Brief → Carry on the biography of Telfair Hodgson below, picking up after its last sentence.

Passage shown →
American priest and academic (1840–1893)

Telfair Hodgson (March 14, 1840 – September 11, 1893) was an American Episcopal priest and academic administrator. He was the dean of the Theological Department at Sewanee: The University of the South from 1878 to 1893, and vice chancellor from 1879 to 1890. He was a co-founder and the managing editor of The Sewanee Review.

==Early life==
Telfair Hodgson was born on March 14, 1840, in Columbia, Virginia. He attended Princeton University, where he joined the Kappa Alpha Society and graduated in 1859. He entered the General Theological Seminary in New York City.

==Career==
At the outbreak of the American Civil War, Hodgson left seminary and enlisted as a private in the 44th Virginia Infantry of the Confederate States Army. He transferred to serve in the 1st Regiment Alabama Infantry, which was led by his brother, Colonel Joseph Hodgson. He was eventually promoted to the staff of General Joseph Wheeler. In 1863 he was ordained as an Episcopal deacon and then as a priest in 1864 in Macon, Georgia, where he served as a chaplain in a hospital. A few years after the war, Hodgson went to Europe, where he lived in 1869–1870.

Hogdson worked as a professor of philosophy at the University of Alabama from 1872 to 1873. He was the assistant rector of Christ's Church in Baltimore, Maryland, in 1874, and the rector of Trinity Church in Hoboken, New Jersey, in 1874–1878. Some of his sermons were about the Confederate fallen. In 1876 he gave Sewanee: The University of the South $10,000 to build a library; it was the first building in Sewanee to be constructed of stone.

Dataset excerpts →
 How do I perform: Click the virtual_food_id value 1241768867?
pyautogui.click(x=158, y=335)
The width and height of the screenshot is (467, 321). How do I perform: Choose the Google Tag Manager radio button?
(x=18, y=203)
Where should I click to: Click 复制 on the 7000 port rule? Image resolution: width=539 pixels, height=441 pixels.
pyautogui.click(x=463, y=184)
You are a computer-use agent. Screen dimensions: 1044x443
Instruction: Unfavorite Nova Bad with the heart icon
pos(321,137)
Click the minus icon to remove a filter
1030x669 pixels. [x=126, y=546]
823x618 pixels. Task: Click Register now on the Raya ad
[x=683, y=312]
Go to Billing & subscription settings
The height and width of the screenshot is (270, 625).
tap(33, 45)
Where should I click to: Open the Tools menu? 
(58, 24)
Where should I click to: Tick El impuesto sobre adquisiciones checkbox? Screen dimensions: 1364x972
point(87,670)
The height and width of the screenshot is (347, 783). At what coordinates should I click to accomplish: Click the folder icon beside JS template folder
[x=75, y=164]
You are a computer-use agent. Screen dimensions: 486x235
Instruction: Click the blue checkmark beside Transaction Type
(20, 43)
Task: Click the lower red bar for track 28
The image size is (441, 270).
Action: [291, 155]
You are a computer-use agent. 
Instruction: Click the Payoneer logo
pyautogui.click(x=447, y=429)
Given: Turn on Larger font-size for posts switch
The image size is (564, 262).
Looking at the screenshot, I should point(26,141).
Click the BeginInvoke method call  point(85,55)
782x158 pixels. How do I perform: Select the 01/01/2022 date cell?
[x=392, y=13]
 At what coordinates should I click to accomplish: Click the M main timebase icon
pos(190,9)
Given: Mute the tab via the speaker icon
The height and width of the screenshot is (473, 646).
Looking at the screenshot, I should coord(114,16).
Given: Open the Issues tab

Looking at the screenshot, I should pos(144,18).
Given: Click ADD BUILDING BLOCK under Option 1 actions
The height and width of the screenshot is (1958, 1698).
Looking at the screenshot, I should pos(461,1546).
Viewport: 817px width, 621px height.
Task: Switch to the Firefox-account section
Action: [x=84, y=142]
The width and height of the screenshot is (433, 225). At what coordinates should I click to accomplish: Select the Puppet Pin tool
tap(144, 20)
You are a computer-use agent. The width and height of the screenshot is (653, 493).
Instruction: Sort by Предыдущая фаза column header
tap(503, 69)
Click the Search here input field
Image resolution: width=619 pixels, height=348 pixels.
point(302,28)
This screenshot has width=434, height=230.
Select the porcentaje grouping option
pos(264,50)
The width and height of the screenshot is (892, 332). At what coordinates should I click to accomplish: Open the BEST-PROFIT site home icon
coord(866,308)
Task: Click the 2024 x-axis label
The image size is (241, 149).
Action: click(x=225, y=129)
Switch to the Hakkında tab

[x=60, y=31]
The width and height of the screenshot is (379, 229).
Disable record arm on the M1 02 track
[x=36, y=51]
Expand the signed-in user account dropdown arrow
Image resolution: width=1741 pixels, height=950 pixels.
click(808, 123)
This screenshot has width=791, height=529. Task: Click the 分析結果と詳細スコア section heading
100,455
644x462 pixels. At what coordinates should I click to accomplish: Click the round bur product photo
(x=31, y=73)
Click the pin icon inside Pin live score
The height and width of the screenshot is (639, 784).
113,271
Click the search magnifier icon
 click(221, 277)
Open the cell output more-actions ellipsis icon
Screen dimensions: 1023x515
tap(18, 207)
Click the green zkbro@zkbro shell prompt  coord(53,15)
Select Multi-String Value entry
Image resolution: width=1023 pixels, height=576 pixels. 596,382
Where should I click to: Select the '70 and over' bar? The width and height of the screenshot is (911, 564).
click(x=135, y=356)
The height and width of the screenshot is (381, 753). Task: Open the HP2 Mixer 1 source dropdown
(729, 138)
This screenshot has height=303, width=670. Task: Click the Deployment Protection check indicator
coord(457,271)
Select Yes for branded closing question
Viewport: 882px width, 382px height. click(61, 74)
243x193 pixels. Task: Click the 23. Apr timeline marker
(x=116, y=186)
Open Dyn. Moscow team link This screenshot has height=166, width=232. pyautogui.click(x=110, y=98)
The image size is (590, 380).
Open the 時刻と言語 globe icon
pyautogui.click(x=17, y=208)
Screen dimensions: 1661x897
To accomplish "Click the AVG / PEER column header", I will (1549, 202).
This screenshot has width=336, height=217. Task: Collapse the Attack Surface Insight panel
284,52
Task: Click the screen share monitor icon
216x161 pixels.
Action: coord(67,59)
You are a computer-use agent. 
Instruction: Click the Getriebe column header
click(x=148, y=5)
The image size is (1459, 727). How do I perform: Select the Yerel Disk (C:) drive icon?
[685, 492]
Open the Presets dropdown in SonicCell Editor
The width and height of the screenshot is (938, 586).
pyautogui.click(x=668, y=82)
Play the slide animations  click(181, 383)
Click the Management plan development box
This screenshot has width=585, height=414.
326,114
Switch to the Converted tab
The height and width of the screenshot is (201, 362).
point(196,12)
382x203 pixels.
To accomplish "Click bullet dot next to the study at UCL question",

Expected answer →
Theological education had been a growing concern at Sewanee since it began admitting students in 1868, and shortly thereafter it merged with the Sewanee Training and Divinity School. It had no dean of theology until Hodgson was hired as dean in 1878. He served as dean until 1893, and also served as vice chancellor from 1879 to 1890. He supported the construction of Thompson Union and Convocation Hall.

When William Peterfield Trent founded The Sewanee Review in 1892, Hodgson became its financial backer and managing editor. He took care of the financial affairs of the journal so that Trent could concentrate on its literary content.

==Personal life, death and legacy==
Hodgson married Frances Glen Potter, the daughter of a slave-owning planter from Savannah, Georgia. They had two sons, Telfair Hodgson Jr. and J. H. P. Hodgson, and a daughter.

Hodgson died on September 11, 1893, in Sewanee, Tennessee. His son Telfair Hodgson Jr. was the treasurer of the University of the South from 1908 to 1949.

The Sewanee Review is the oldest continuously published literary quarterly in the United States.